── DOCUMENT PASSAGE

# Furnace mounted on its side....



## acefurnacefixer (Nov 24, 2006)

I dont know if the current furnace that you have is sutable for such a aplication. But you purchace a top of the line Lennox that is designed for just such an application.


----------



## trollmastergeneral (Dec 19, 2006)

most manufactures of furnaces make furnaces for horizantol installs:jester:


----------



## acefurnacefixer (Nov 24, 2006)

I think thats common knowllage


----------



## troubleseeker (Sep 25, 2006)

acefurnacefixer said:


> I think thats common knowllage[/quote
> 
> Hopefully to those in the ac/heat trades, but not to a homeowner.
> 
> And even that "hopefully" is not always true. I had an ac contractor install a gas furnace horizontally in an attic on a job several years ago. When I went into the attic , the access door was facing up on the unit, thus putting all of the wiring directly above the burner. When I questioned him about this, he became angry and loudly stressed to me that he had been in the business for more than 15 years and this was a furnace rated for either vertical or horizontal applications. I found the installation manuel in the trash pile, and he was right, problem was it could be laid horizontally on either it's right or left side, not on it's back like he had it. I called the distributor and he verified that my interpretation was correct, and finally the installer changed the orientation with much grumbling about how much this was costing him because he was going to have to remake both the supply and return air plenums.


----------



## #CARRIERMAN (Oct 18, 2006)

Hi jbob

All major manufacturers produce a horizontal furnace in some capacity. The one thing to be careful about is a 90 plus condensing furnace. They can be installed if horizontally equipped. You just need to take care in disposal of the condensate, follow the manufacturers approved method, I don't care how much experinece someone has as this. The manufacturer knows what this equipment was designed to do.

Good luck
Rusty


----------

────

### WHAT THIS EXERCISE ASKS
- a) In the forum thread about mounting a furnace on its side, how long did the installer say he had been in the business?
- b) Transcribe the part of the furnace thread starting with "# Furnace mounted" and going on through "such an application.".

── EXERCISE DATA

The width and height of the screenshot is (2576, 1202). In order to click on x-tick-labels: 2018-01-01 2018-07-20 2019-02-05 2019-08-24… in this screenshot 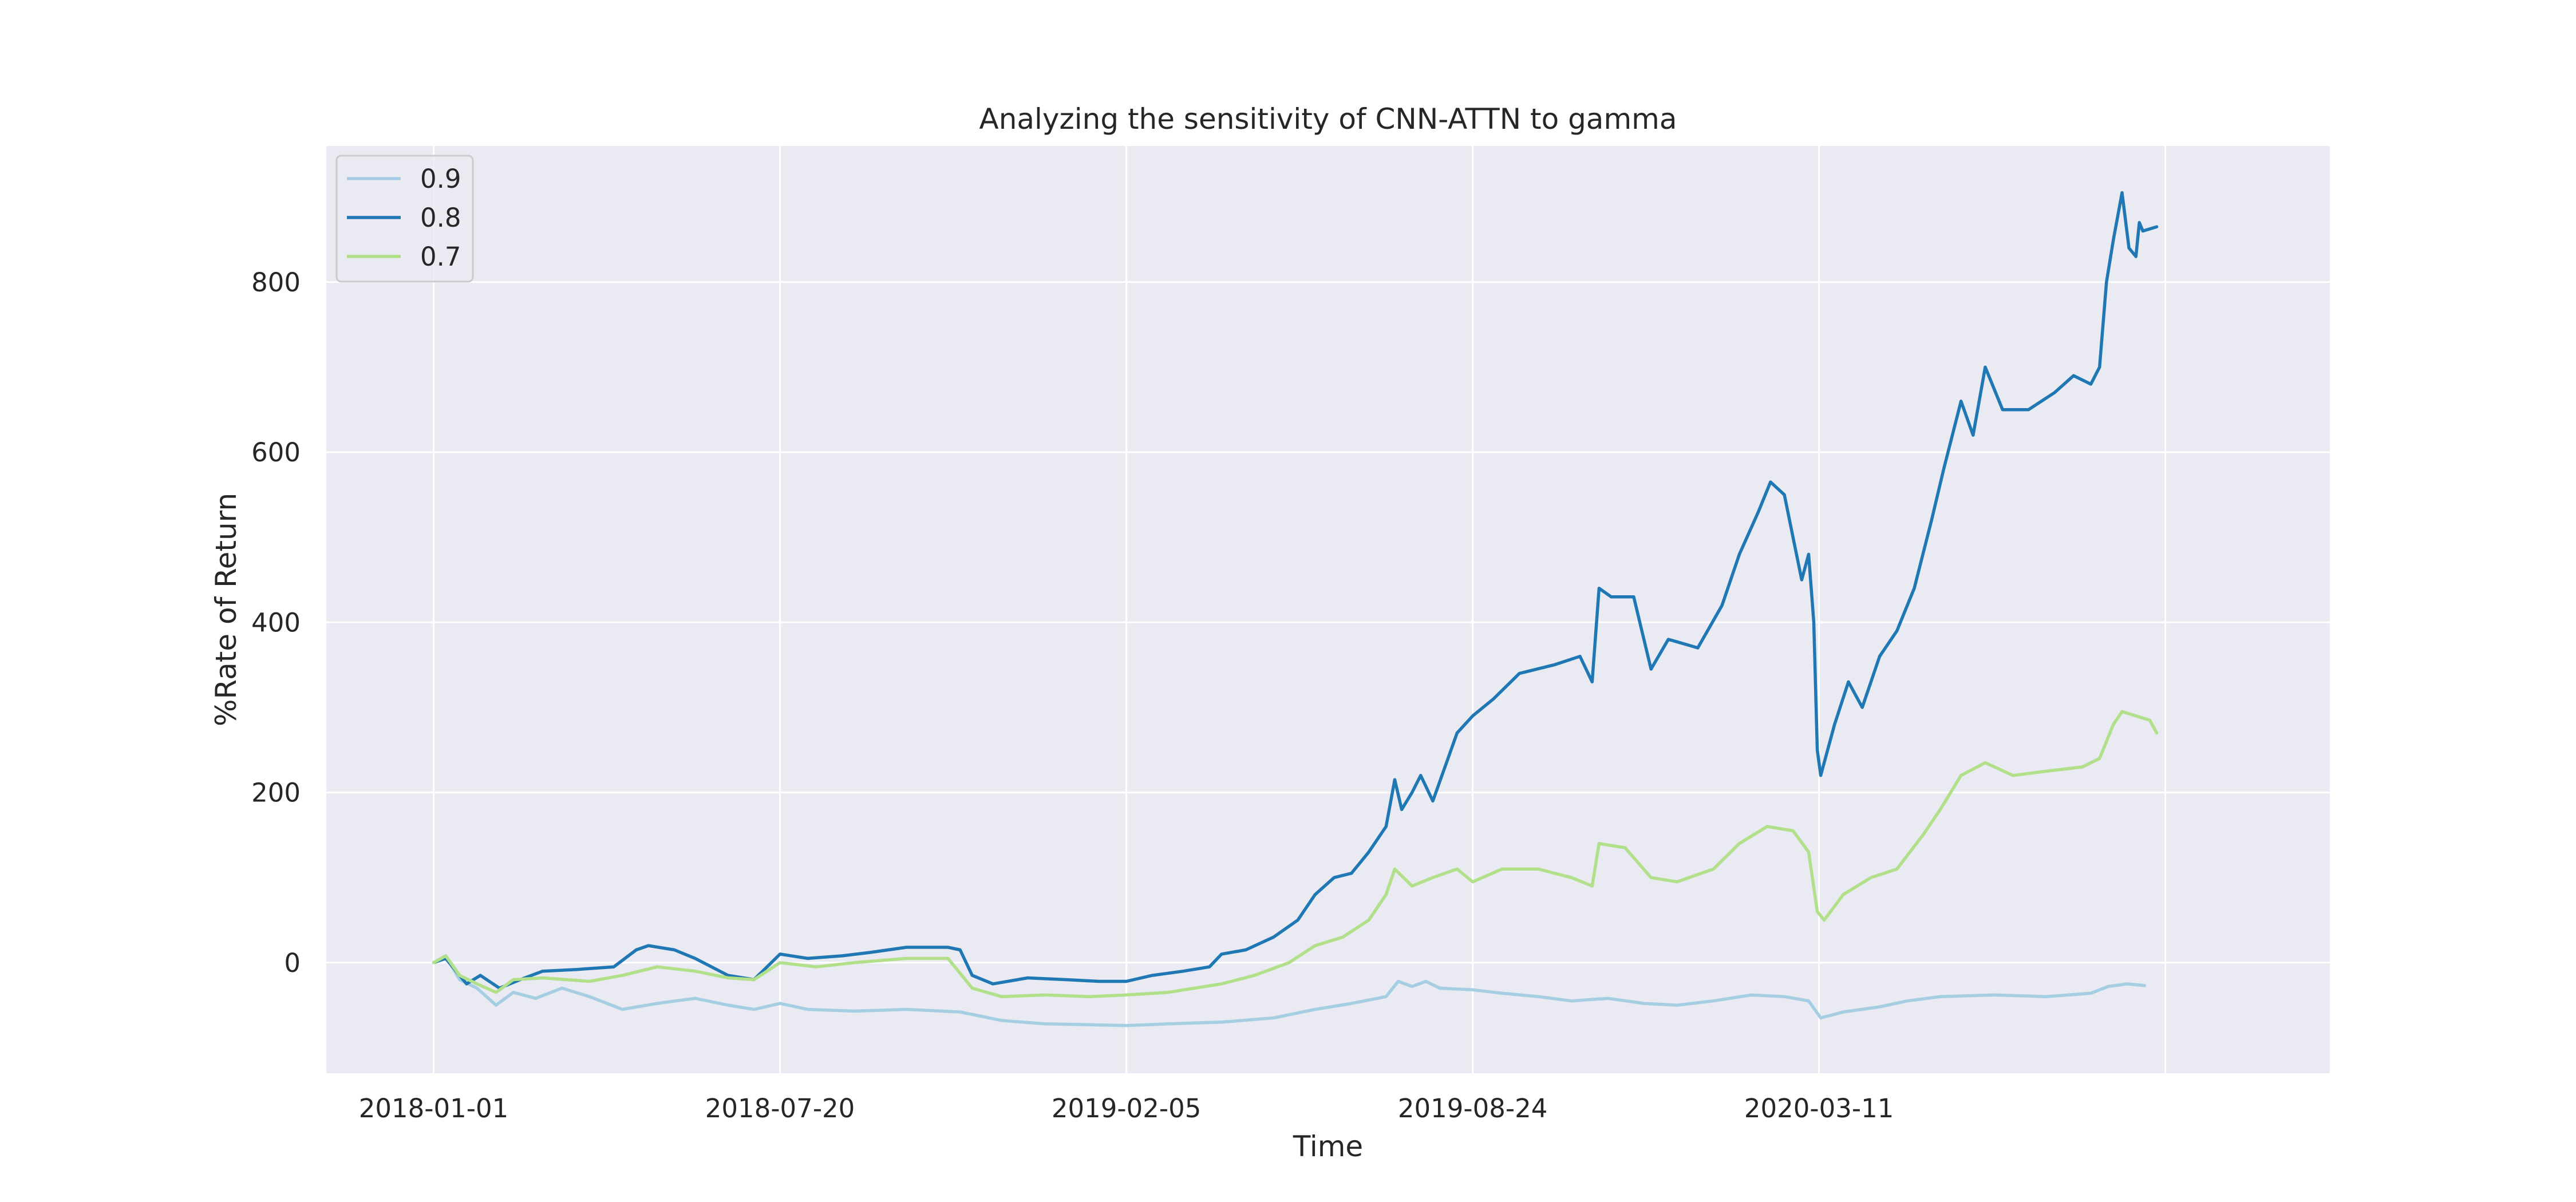, I will do `click(1126, 1108)`.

────

### PER-TASK OUTPUTS
- a) More than 15 years.

- b)
# Furnace mounted on its side....



## acefurnacefixer (Nov 24, 2006)

I dont know if the current furnace that you have is sutable for such a aplication. But you purchace a top of the line Lennox that is designed for just such an application.